• _What you have to do_: Set down the lines below exactly as they stand, please. Go from the first through the one containing "This screenshot has width=1396, height=451.".

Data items
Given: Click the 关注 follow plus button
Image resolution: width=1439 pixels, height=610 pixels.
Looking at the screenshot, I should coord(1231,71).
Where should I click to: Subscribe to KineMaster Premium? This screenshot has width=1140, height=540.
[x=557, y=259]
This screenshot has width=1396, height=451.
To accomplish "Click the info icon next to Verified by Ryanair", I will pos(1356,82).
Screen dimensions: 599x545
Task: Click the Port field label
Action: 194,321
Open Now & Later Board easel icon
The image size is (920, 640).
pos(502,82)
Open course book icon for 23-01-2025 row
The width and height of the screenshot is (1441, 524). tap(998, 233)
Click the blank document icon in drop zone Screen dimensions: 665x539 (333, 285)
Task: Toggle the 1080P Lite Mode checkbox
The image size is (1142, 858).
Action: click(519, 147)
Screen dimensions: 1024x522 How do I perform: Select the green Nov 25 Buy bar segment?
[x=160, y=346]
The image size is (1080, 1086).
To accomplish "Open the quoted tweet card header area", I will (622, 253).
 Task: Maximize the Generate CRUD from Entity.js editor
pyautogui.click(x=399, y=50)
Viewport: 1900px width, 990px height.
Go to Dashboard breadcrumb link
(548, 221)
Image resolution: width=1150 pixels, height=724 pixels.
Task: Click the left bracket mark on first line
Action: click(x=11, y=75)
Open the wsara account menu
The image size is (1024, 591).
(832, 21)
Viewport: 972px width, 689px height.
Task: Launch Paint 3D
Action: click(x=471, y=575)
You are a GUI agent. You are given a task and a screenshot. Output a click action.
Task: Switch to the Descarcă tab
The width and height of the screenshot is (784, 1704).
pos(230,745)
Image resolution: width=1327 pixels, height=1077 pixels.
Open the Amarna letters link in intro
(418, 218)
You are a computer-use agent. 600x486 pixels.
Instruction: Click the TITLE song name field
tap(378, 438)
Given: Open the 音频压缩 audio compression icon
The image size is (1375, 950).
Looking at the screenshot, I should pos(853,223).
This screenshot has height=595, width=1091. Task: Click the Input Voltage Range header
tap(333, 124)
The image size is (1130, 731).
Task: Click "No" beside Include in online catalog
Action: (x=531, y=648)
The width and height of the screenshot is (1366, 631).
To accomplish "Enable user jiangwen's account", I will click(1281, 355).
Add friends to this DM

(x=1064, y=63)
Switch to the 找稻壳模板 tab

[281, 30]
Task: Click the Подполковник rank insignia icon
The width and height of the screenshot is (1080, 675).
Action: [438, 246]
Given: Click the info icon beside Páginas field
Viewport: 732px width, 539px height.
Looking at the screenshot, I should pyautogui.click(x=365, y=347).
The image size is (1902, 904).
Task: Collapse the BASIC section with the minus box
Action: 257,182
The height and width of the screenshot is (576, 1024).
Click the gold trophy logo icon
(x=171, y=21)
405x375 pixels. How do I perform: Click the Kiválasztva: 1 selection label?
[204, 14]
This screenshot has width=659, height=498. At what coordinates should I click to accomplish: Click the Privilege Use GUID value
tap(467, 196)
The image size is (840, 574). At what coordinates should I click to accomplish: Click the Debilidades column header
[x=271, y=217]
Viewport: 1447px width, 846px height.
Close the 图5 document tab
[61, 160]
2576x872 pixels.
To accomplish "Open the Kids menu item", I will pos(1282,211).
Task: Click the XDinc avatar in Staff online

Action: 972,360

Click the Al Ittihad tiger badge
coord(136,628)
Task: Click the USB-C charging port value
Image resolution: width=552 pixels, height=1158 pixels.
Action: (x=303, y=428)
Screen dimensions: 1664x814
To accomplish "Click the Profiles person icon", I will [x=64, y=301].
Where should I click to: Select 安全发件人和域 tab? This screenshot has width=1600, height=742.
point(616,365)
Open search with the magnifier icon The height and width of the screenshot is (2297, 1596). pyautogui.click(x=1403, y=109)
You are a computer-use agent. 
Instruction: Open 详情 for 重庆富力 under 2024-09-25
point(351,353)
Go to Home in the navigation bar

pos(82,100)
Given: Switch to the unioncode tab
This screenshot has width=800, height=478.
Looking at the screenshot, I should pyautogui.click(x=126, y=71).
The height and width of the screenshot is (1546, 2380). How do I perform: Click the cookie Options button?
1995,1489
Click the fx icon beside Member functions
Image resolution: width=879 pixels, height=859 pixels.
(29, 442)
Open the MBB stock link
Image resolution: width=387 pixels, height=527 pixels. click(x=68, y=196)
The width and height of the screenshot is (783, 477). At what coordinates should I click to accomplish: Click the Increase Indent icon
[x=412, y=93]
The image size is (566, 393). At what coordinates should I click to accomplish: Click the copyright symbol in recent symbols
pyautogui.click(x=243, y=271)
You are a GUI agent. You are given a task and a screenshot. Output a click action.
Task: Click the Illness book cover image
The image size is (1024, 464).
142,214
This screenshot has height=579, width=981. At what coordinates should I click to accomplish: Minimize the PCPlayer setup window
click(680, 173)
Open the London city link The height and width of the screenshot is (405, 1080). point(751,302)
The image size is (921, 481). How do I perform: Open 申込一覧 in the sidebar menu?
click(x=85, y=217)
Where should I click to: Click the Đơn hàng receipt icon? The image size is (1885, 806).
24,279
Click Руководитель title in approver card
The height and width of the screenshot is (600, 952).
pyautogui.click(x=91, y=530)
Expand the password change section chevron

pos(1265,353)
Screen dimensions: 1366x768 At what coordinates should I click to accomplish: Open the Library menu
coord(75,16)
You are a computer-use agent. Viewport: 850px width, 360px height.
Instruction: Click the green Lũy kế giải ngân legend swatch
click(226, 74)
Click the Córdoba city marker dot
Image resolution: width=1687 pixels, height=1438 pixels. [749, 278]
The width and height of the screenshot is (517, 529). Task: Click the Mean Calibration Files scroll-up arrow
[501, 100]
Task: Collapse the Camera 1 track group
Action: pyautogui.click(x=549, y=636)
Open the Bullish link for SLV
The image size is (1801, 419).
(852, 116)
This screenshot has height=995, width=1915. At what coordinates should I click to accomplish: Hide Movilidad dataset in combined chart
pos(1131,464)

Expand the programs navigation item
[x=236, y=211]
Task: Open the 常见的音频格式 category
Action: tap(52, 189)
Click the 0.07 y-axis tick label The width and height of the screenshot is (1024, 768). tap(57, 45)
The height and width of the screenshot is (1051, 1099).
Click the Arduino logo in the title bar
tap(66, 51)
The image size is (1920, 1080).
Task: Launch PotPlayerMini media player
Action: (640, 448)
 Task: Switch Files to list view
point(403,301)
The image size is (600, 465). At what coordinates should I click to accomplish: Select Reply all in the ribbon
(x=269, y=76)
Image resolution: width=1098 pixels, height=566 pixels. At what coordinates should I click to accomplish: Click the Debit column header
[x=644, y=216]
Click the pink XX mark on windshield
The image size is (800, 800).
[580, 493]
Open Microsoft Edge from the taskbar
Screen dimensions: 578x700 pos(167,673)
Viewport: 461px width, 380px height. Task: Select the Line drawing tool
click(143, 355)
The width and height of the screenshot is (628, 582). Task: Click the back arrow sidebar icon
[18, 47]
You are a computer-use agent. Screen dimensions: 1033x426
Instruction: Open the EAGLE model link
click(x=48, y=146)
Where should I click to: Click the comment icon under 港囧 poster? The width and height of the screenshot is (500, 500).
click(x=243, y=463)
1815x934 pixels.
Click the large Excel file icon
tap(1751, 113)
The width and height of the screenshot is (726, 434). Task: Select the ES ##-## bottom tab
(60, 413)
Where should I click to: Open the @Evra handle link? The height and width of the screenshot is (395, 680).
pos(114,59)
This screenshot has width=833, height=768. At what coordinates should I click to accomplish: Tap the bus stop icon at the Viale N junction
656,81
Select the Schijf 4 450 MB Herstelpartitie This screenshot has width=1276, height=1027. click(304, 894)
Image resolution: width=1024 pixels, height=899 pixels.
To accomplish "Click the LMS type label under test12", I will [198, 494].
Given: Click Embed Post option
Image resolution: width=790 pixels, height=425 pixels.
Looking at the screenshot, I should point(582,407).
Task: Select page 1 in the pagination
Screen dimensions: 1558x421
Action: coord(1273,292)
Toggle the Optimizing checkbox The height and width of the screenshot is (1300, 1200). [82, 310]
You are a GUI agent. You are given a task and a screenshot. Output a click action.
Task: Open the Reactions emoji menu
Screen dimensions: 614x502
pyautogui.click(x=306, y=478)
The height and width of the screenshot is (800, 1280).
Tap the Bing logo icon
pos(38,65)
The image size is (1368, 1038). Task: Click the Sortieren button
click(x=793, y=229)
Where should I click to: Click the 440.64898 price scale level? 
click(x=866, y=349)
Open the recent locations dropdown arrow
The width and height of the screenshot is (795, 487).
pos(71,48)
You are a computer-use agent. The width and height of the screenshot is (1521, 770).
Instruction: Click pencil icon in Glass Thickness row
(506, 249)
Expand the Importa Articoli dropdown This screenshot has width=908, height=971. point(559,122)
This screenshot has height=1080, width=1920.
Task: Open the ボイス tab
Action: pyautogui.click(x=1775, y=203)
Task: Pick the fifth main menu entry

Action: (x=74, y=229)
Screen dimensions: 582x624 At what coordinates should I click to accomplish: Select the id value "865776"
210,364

• _Solution to this exercise_:
Given: Click the 关注 follow plus button
Image resolution: width=1439 pixels, height=610 pixels.
Looking at the screenshot, I should coord(1231,71).
Where should I click to: Subscribe to KineMaster Premium? This screenshot has width=1140, height=540.
[x=557, y=259]
This screenshot has width=1396, height=451.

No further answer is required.